Ovvio no, che una persona mentre cena pensa a cosa fare di sabato! Chi non lo fa?! In effetti…tutti!
Rispondo: Bho!
Però penso: “la grotta è bellissima ed io non l’ho visitata tutta”. Ok va bene, do conferma!
Ed eccoci alla mattina di sabato 13 Marzo.
Appuntamento ad Antas, tutti con la propria auto per limitare i contatti!
Siamo tutti puntuali, l’euforia è tanta e ci avviamo in auto all’attacco del sentiero. In breve tempo siamo già cambiati ed equipaggiati pronti per risalire il versante che porta alla nostra grotta. Il gruppo è composto da Daniela, Daniele, Mauro, Giorgio, Sara, Tore, e io, Mario.
La giornata non è delle migliori, fa freddo e tira un forte vento, non vediamo l’ora di calarci sul nostro Pozzo di 160m.
Saliamo su per il monte ed eccoci all’imboccatura. Mauro inizia ad armare, ed io do una mano per velocizzarci un po’. Bene! Armo fatto e via! Scende prima lui, io seguo e poi giù tutti.
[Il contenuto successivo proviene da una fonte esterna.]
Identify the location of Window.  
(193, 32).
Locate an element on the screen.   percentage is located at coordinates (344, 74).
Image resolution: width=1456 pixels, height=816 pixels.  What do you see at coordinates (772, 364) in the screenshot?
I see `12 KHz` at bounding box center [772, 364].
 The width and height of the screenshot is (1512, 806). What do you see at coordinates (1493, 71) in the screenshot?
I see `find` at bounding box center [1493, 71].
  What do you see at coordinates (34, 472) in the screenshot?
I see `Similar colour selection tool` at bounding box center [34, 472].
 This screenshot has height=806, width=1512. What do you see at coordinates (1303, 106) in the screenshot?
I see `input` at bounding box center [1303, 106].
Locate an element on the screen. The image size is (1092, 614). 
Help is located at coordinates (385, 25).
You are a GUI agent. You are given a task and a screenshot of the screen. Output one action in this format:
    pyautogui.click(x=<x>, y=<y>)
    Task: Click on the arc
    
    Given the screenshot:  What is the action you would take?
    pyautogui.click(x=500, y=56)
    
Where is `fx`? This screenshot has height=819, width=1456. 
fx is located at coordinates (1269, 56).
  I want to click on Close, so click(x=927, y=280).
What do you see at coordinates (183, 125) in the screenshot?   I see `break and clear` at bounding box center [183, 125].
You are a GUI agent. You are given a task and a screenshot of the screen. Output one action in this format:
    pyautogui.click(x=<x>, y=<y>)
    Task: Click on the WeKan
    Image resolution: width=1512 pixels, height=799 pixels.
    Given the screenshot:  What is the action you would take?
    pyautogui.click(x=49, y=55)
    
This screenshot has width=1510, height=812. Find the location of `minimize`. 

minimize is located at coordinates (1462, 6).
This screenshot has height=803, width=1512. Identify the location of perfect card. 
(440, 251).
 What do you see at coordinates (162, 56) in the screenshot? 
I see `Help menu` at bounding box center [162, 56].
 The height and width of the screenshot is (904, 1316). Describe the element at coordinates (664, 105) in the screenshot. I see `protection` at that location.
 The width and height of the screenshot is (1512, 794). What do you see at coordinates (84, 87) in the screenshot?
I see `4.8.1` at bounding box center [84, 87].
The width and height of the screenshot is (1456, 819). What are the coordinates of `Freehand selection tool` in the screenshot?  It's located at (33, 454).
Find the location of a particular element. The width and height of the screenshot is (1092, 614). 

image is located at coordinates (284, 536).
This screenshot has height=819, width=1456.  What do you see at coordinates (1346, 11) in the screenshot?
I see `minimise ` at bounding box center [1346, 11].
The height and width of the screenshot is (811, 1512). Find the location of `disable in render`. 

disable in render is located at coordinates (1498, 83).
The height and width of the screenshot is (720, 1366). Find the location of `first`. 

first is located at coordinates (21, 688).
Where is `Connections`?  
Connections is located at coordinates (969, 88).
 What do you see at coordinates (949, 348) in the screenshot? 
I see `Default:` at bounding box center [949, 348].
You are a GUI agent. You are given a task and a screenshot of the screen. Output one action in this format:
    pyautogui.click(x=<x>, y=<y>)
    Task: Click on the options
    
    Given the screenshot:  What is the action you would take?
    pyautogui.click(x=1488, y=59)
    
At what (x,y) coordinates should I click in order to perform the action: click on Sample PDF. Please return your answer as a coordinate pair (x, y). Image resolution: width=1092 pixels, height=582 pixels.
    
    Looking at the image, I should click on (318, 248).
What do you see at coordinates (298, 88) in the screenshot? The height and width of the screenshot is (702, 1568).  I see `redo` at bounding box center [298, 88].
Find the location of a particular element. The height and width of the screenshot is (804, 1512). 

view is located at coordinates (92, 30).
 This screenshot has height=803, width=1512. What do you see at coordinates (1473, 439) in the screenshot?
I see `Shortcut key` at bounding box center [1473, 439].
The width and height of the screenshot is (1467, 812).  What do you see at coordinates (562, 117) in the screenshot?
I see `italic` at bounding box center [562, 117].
Giù, giù e sempre più giù, un solo terrazzo spezza la lunga verticale del profondo pozzo, (il terzo più profondo della Sardegna) ma eccoci finalmente quasi alla base dove però bisogna fare un piccolo pendolo per armare un traverso. Mauro, da una quota più bassa, mi dà lo slancio che mi permette di afferrare la roccia su cui armare la nostra fedelissima corda! Tralasciamo il piccolo macigno che si è staccato e che a fatto c…re qualcuno, ma tutto per fortuna è andato bene.
In breve arriviamo tutti giù in una sala di grandi dimensioni e di immensa bellezza! A Tore prude il “grilletto” della macchina fotografica, Giorgio ed io vogliamo mangiare, c’è poi chi vuole visitarla per bene, e chi ha pure problemi intestinali, in pratica siamo tutti d’accordo! Ma con calma troviamo il tempo per tutto, mangiare, esplorare e pure fare bellissime foto grazie ai nuovi fari di Tore.
È arrivata l’ora di risalire, il tempo corre veloce in grotta. Come disarmatori si offrono Daniele e Giorgio, e nessuno obietta perché sappiamo che la risalita sarà faticosa! Organizzata la sequenza di risalita, io decido di risalire terzultimo per dare eventualmente una mano a portare una sacca con le pesanti corde, mentre gli altri partono spediti. Tutto procede bene, ormai Daniele e Giorgio sono dietro di me, circa 30 metri più giù, così risalgo l’ultimo frazionamento che mi riporta in superficie dove mi attendono con un bellissimo fuoco e dell’ottimo pane arrosto! Mancano solo Giorgio e Daniele quando ormai la luce scarseggia, ma il fuoco ed il panorama la fanno da padroni, chi se ne frega! E’tutto così bello ora, la fatica è finita, la pancia è sazia e tutto è andato bene. Arrivano anche Giorgio e Daniele con il viso sudato ma soddisfatto per aver concluso il loro primo disarmo.
Questo, il resoconto di una giornata di un gruppo speleo, che ad una giornata di relax preferisce andare negli abissi della terra per formattare la mente dalle negatività che stiamo affrontando in superficie! Buone grotte a tutti!